## THE RECORDS:
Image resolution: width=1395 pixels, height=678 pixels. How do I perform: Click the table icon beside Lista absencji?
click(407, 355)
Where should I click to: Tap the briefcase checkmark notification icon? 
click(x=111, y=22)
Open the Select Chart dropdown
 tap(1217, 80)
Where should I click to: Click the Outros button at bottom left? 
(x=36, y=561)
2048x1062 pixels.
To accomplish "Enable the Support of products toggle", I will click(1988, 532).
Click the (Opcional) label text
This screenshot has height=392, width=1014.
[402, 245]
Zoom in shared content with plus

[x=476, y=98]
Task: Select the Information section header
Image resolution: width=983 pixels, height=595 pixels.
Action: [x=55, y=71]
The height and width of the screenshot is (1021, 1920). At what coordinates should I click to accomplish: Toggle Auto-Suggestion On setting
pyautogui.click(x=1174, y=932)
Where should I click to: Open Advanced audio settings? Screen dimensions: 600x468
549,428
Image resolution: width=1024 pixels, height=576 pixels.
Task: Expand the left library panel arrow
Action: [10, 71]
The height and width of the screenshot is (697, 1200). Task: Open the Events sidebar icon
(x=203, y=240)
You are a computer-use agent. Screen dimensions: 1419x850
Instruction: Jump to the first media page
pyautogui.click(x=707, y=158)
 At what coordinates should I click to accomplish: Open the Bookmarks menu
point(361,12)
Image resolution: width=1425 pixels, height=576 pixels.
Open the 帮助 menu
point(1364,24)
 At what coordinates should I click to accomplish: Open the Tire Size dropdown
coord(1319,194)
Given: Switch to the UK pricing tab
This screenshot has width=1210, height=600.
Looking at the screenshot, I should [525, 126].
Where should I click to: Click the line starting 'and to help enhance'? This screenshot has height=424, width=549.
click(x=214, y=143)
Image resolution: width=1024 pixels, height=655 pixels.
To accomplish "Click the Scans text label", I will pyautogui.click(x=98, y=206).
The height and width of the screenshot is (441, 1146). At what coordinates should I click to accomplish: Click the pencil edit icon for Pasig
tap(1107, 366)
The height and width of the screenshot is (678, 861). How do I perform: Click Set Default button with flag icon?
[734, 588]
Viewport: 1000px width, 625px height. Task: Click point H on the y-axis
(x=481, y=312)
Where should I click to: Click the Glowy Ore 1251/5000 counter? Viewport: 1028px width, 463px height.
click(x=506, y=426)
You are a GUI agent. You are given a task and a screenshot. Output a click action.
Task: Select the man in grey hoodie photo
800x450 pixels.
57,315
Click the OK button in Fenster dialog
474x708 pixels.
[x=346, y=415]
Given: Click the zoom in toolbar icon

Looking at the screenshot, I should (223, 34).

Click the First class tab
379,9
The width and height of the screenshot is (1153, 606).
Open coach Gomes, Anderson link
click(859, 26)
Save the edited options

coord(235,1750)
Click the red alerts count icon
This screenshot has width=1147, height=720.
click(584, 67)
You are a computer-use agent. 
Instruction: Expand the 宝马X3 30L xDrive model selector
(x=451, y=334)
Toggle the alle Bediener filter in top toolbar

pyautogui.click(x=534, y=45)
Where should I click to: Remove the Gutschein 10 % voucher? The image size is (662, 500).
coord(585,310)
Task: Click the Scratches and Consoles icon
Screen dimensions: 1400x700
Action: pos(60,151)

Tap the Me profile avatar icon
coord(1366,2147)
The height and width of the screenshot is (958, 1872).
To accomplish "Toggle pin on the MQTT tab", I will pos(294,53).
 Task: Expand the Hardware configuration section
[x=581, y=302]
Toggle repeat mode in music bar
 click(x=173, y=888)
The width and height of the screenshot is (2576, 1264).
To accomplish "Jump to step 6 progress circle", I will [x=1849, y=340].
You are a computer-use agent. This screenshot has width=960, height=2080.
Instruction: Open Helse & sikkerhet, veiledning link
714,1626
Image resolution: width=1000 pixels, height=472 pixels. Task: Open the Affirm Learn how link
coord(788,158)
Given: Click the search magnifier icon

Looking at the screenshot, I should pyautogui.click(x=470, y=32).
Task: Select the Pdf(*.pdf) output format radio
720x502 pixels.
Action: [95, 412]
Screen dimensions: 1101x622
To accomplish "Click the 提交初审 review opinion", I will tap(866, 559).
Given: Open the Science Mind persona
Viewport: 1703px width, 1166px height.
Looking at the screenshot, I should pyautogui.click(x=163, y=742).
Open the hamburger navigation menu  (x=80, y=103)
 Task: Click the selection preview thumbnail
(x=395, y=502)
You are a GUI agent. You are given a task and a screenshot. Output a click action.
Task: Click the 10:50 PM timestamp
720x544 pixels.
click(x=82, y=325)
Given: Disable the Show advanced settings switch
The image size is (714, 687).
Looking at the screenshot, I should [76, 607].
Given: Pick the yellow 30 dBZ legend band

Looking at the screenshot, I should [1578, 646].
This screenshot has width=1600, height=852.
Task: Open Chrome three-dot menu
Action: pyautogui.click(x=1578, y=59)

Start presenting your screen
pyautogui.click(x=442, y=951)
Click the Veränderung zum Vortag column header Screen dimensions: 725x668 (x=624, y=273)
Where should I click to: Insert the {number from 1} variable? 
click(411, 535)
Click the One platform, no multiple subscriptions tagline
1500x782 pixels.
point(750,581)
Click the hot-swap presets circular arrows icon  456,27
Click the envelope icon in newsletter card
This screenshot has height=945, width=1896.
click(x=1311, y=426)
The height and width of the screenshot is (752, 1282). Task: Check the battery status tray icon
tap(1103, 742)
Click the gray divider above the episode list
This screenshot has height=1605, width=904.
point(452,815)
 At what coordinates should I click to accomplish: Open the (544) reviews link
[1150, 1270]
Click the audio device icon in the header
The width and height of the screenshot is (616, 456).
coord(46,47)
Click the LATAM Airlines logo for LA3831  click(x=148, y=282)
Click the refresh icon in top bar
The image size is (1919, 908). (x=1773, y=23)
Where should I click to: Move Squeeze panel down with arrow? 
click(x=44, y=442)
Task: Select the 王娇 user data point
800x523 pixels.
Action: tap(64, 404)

## WHAT TO WORK ON:
Output all of the data without altering a single line.

## ANSWER SPACE:
Image resolution: width=1395 pixels, height=678 pixels. How do I perform: Click the table icon beside Lista absencji?
click(407, 355)
Where should I click to: Tap the briefcase checkmark notification icon? 
click(x=111, y=22)
Open the Select Chart dropdown
 tap(1217, 80)
Where should I click to: Click the Outros button at bottom left? 
(x=36, y=561)
2048x1062 pixels.
To accomplish "Enable the Support of products toggle", I will click(1988, 532).
Click the (Opcional) label text
This screenshot has height=392, width=1014.
[402, 245]
Zoom in shared content with plus

[x=476, y=98]
Task: Select the Information section header
Image resolution: width=983 pixels, height=595 pixels.
Action: [x=55, y=71]
The height and width of the screenshot is (1021, 1920). At what coordinates should I click to accomplish: Toggle Auto-Suggestion On setting
pyautogui.click(x=1174, y=932)
Where should I click to: Open Advanced audio settings? Screen dimensions: 600x468
549,428
Image resolution: width=1024 pixels, height=576 pixels.
Task: Expand the left library panel arrow
Action: [10, 71]
The height and width of the screenshot is (697, 1200). Task: Open the Events sidebar icon
(x=203, y=240)
You are a computer-use agent. Screen dimensions: 1419x850
Instruction: Jump to the first media page
pyautogui.click(x=707, y=158)
 At what coordinates should I click to accomplish: Open the Bookmarks menu
point(361,12)
Image resolution: width=1425 pixels, height=576 pixels.
Open the 帮助 menu
point(1364,24)
 At what coordinates should I click to accomplish: Open the Tire Size dropdown
coord(1319,194)
Given: Switch to the UK pricing tab
This screenshot has width=1210, height=600.
Looking at the screenshot, I should [525, 126].
Where should I click to: Click the line starting 'and to help enhance'? This screenshot has height=424, width=549.
click(x=214, y=143)
Image resolution: width=1024 pixels, height=655 pixels.
To accomplish "Click the Scans text label", I will pyautogui.click(x=98, y=206).
The height and width of the screenshot is (441, 1146). At what coordinates should I click to accomplish: Click the pencil edit icon for Pasig
tap(1107, 366)
The height and width of the screenshot is (678, 861). How do I perform: Click Set Default button with flag icon?
[734, 588]
Viewport: 1000px width, 625px height. Task: Click point H on the y-axis
(x=481, y=312)
Where should I click to: Click the Glowy Ore 1251/5000 counter? Viewport: 1028px width, 463px height.
click(x=506, y=426)
You are a GUI agent. You are given a task and a screenshot. Output a click action.
Task: Select the man in grey hoodie photo
800x450 pixels.
57,315
Click the OK button in Fenster dialog
474x708 pixels.
[x=346, y=415]
Given: Click the zoom in toolbar icon

Looking at the screenshot, I should (223, 34).

Click the First class tab
379,9
The width and height of the screenshot is (1153, 606).
Open coach Gomes, Anderson link
click(859, 26)
Save the edited options

coord(235,1750)
Click the red alerts count icon
This screenshot has width=1147, height=720.
click(584, 67)
You are a computer-use agent. 
Instruction: Expand the 宝马X3 30L xDrive model selector
(x=451, y=334)
Toggle the alle Bediener filter in top toolbar

pyautogui.click(x=534, y=45)
Where should I click to: Remove the Gutschein 10 % voucher? The image size is (662, 500).
coord(585,310)
Task: Click the Scratches and Consoles icon
Screen dimensions: 1400x700
Action: pos(60,151)

Tap the Me profile avatar icon
coord(1366,2147)
The height and width of the screenshot is (958, 1872).
To accomplish "Toggle pin on the MQTT tab", I will pos(294,53).
 Task: Expand the Hardware configuration section
[x=581, y=302]
Toggle repeat mode in music bar
 click(x=173, y=888)
The width and height of the screenshot is (2576, 1264).
To accomplish "Jump to step 6 progress circle", I will [x=1849, y=340].
You are a computer-use agent. This screenshot has width=960, height=2080.
Instruction: Open Helse & sikkerhet, veiledning link
714,1626
Image resolution: width=1000 pixels, height=472 pixels. Task: Open the Affirm Learn how link
coord(788,158)
Given: Click the search magnifier icon

Looking at the screenshot, I should pyautogui.click(x=470, y=32).
Task: Select the Pdf(*.pdf) output format radio
720x502 pixels.
Action: [95, 412]
Screen dimensions: 1101x622
To accomplish "Click the 提交初审 review opinion", I will tap(866, 559).
Given: Open the Science Mind persona
Viewport: 1703px width, 1166px height.
Looking at the screenshot, I should pyautogui.click(x=163, y=742).
Open the hamburger navigation menu  (x=80, y=103)
 Task: Click the selection preview thumbnail
(x=395, y=502)
You are a GUI agent. You are given a task and a screenshot. Output a click action.
Task: Click the 10:50 PM timestamp
720x544 pixels.
click(x=82, y=325)
Given: Disable the Show advanced settings switch
The image size is (714, 687).
Looking at the screenshot, I should [76, 607].
Given: Pick the yellow 30 dBZ legend band

Looking at the screenshot, I should [1578, 646].
This screenshot has width=1600, height=852.
Task: Open Chrome three-dot menu
Action: pyautogui.click(x=1578, y=59)

Start presenting your screen
pyautogui.click(x=442, y=951)
Click the Veränderung zum Vortag column header Screen dimensions: 725x668 (x=624, y=273)
Where should I click to: Insert the {number from 1} variable? 
click(411, 535)
Click the One platform, no multiple subscriptions tagline
1500x782 pixels.
point(750,581)
Click the hot-swap presets circular arrows icon  456,27
Click the envelope icon in newsletter card
This screenshot has height=945, width=1896.
click(x=1311, y=426)
The height and width of the screenshot is (752, 1282). Task: Check the battery status tray icon
tap(1103, 742)
Click the gray divider above the episode list
This screenshot has height=1605, width=904.
point(452,815)
 At what coordinates should I click to accomplish: Open the (544) reviews link
[1150, 1270]
Click the audio device icon in the header
The width and height of the screenshot is (616, 456).
coord(46,47)
Click the LATAM Airlines logo for LA3831  click(x=148, y=282)
Click the refresh icon in top bar
The image size is (1919, 908). (x=1773, y=23)
Where should I click to: Move Squeeze panel down with arrow? 
click(x=44, y=442)
Task: Select the 王娇 user data point
800x523 pixels.
Action: tap(64, 404)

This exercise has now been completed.